The Guardian 20/08/2015
Photo: The Guardian
Would you believe me if I told you that while president Rafael Correa was singing “Hasta siempre, comandante” with a band in the main square in central Quito last Thursday night just one block away riot police were tear-gassing and clubbing Ecuadorian citizens? Or that elsewhere in Ecuador the police have been reported to be specifically targeting female protestors’ “intimate parts”?

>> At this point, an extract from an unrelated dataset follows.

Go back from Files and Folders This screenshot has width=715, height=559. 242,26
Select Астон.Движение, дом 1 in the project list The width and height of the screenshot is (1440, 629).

Ecuador is currently in turmoil. Thousands of people are protesting proposed constitutional amendments, the expansion of the oil frontier, mining projects, changes to water and education policy, labour laws and pensions, a proposed “Free Trade Agreement” (FTA) with the European Union (EU), and increasing repression of freedom of speech, among other things. The government’s response? To send the police and military with batons and tear-gas to beat citizens, make arbitrary arrests, raid homes and even – some people believe – to take advantage of volcanic eruptions by declaring a nationwide “State of Exception”.
The protests have taken different forms. Indigenous people marched for 10 days from the Zamora Chinchipe province in the Amazon to Quito, 1,000s and 1,000s of people gathered in the capital last week, and another march involving approximately 2,000 people was held there on Monday. In addition, a series of demonstrations and road-blocks have sprung up elsewhere in the country.
“I’ve never seen anything like it before,” Patricia Gualinga, a Kichwa leader from the Amazon, told the Guardian, talking about the violence that broke out in Quito’s narrow streets last week. “Total brutality. They were using motor-bikes, horses and tear-gas bombs. You can’t imagine what it’s like if you didn’t see it.”
This week, on Monday 17 August, there was serious violence in Saraguro in Loja province in southern Ecuador, which Luis Maca, a Kichwa Saraguro indigenous man, describes as “practically a battle”. He told the Guardian approximately 1,500 policemen and military descended on his village and were raiding houses and arresting and beating people. According to Maca, this was in response to a peaceful blockade of the Pan-American Highway, which runs north to Quito, which had been in place since 6 am.